Werden Sie als Beschuldigte oder Beschuldigter mit Ermittlungsmaßnahmen in einem Wirtschaftsstrafverfahren konfrontiert, ist es grundsätzlich ratsam, sich mit einer Verteidigerin oder einem Verteidiger zu besprechen. Insbesondere vor einer Vernehmung sollten Sie mit Ihrem Rechtsanwalt abstimmen, ob und in welchem Umfang eine Äußerung zum Vorwurf juristisch sinnvoll erscheint.
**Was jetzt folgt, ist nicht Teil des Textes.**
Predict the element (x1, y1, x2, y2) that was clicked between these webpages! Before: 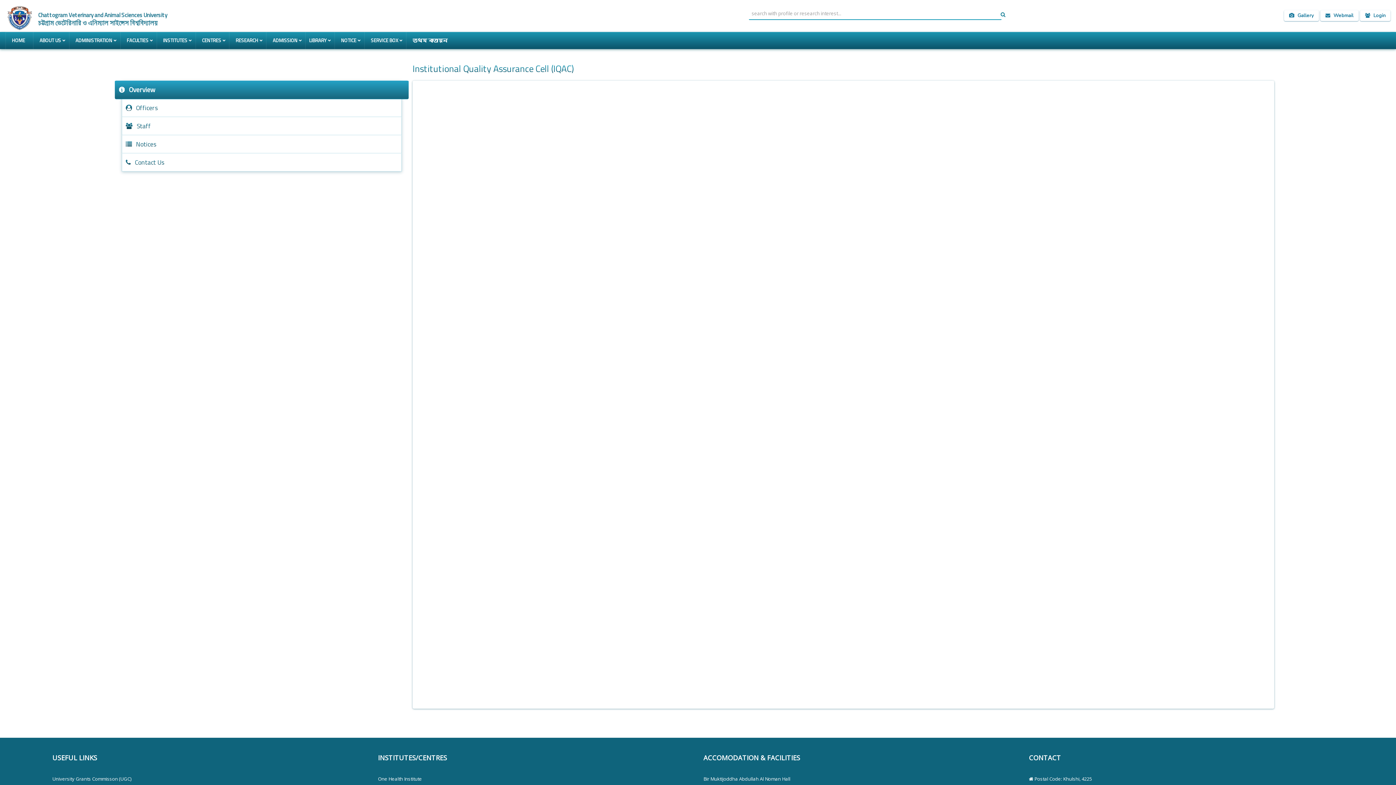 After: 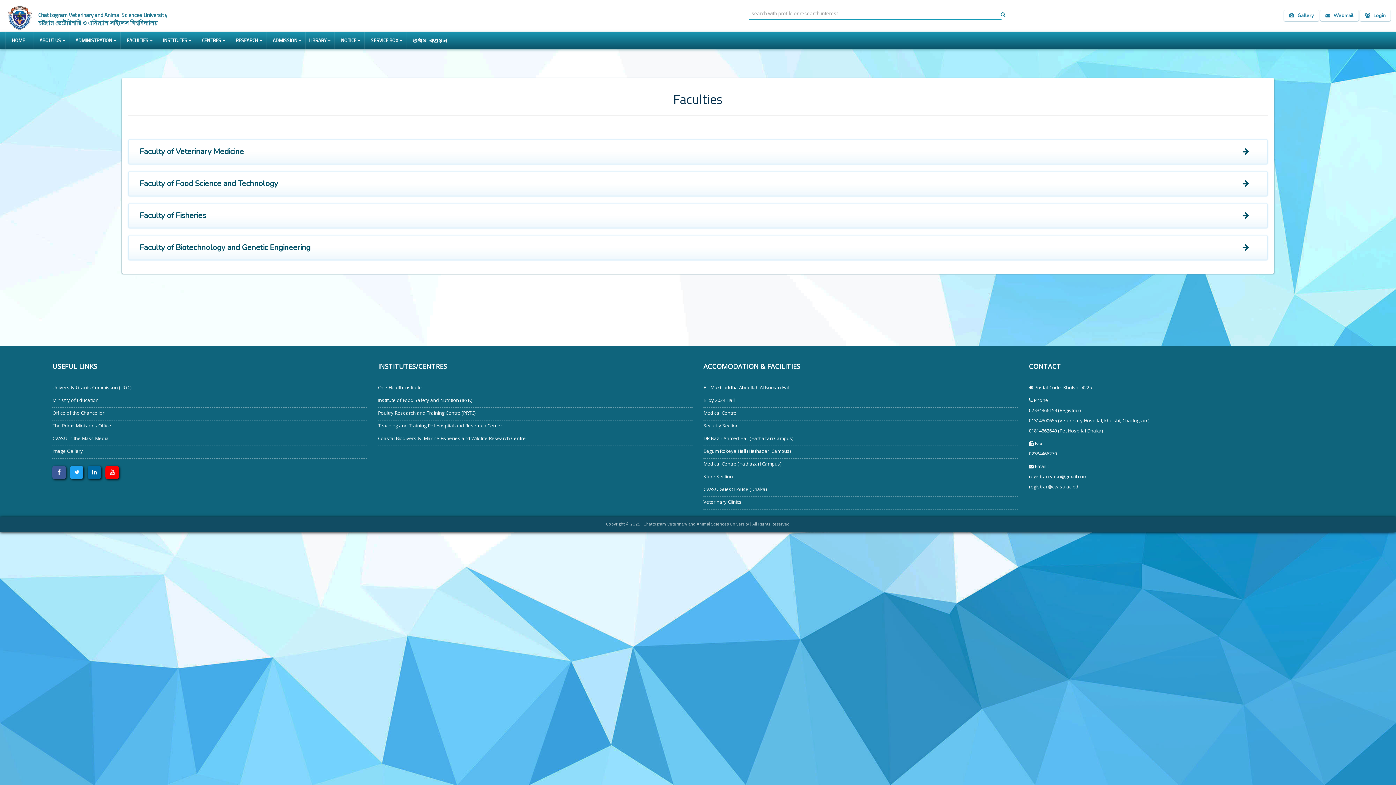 Action: label: FACULTIES bbox: (120, 32, 156, 49)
Sobald Sie als Beschuldigte oder Beschuldigter im Verfahren geführt werden, steht es Ihnen nämlich frei, ob Sie Angaben zum Vorwurf machen oder nicht. Sie sind nicht verpflichtet, an der Strafverfolgung mitzuwirken.
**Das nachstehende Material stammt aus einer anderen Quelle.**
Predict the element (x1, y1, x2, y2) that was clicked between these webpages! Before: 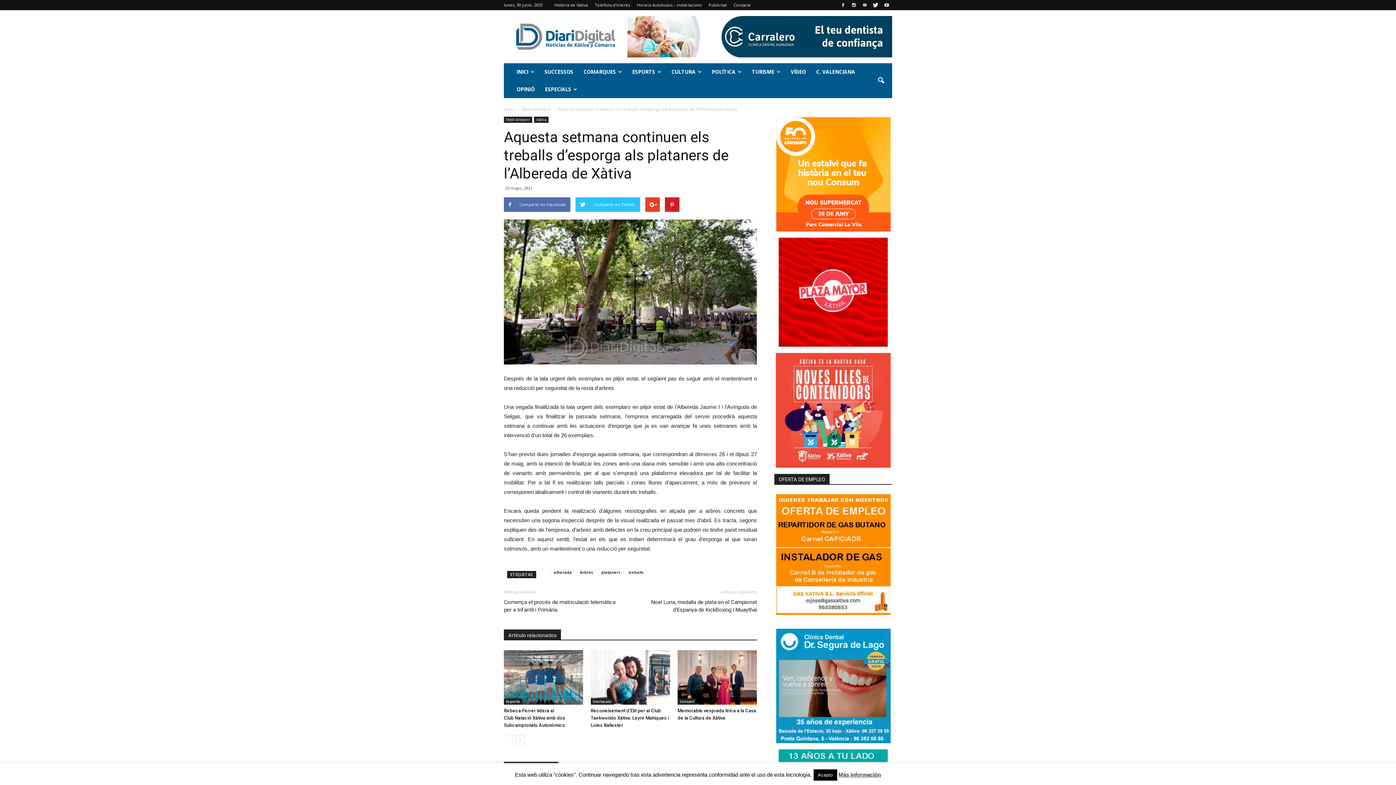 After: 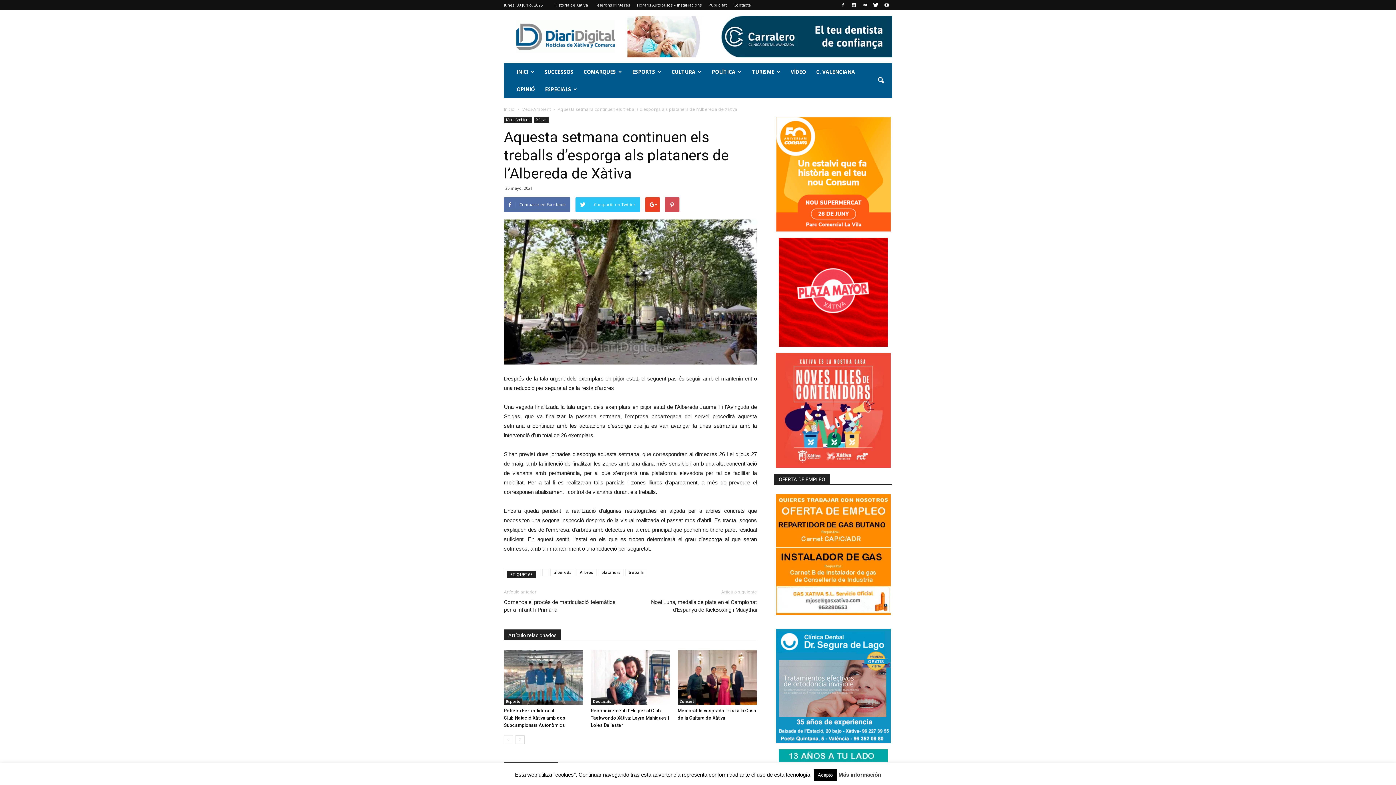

Auch wenn Sie als Zeugin oder Zeuge zu einer Vernehmung geladen werden, kann das Hinzuziehen einer Anwältin oder eines Anwalts sinnvoll sein. Jedenfalls sollten Sie vor einer Aussage genau prüfen, ob Sie sich oder nahe Angehörige damit selbst belasten und der Gefahr einer Strafverfolgung aussetzen könnten.
Wie das Ermittlungsverfahren endet, entscheidet sich anhand des Ermittlungsergebnisses. Erscheint die Verurteilung überwiegend wahrscheinlich, wird die Staatsanwaltschaft Anklage beim zuständigen Gericht erheben oder den Erlass eines Strafbefehls beantragen.
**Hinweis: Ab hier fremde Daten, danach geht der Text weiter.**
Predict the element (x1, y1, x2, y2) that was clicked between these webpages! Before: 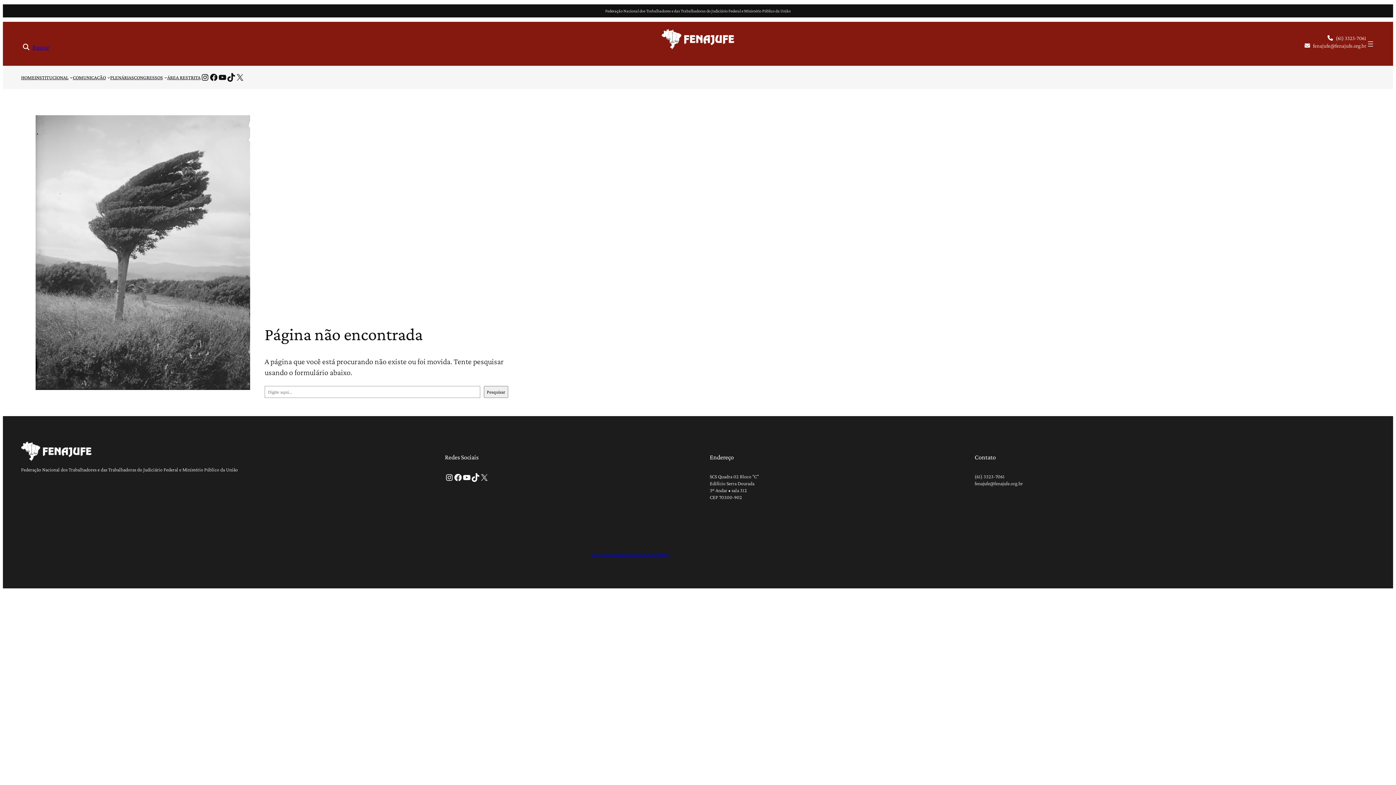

Nicht jedes Ermittlungsverfahren führt aber zur Anklageerhebung oder zur Beantragung eines Strafbefehls. Tatsächlich endet ein Großteil der Strafverfahren durch Einstellung, entweder mangels Tatverdachts oder aus Opportunitätsgründen z.B. gegen Zahlung einer Geldauflage.
Gerade in Wirtschaftsstrafverfahren besteht durch gute Strafverteidigung bereits im Ermittlungsverfahren oft erhebliches Potenzial. Hier können frühzeitig wichtige Weichen gestellt werden.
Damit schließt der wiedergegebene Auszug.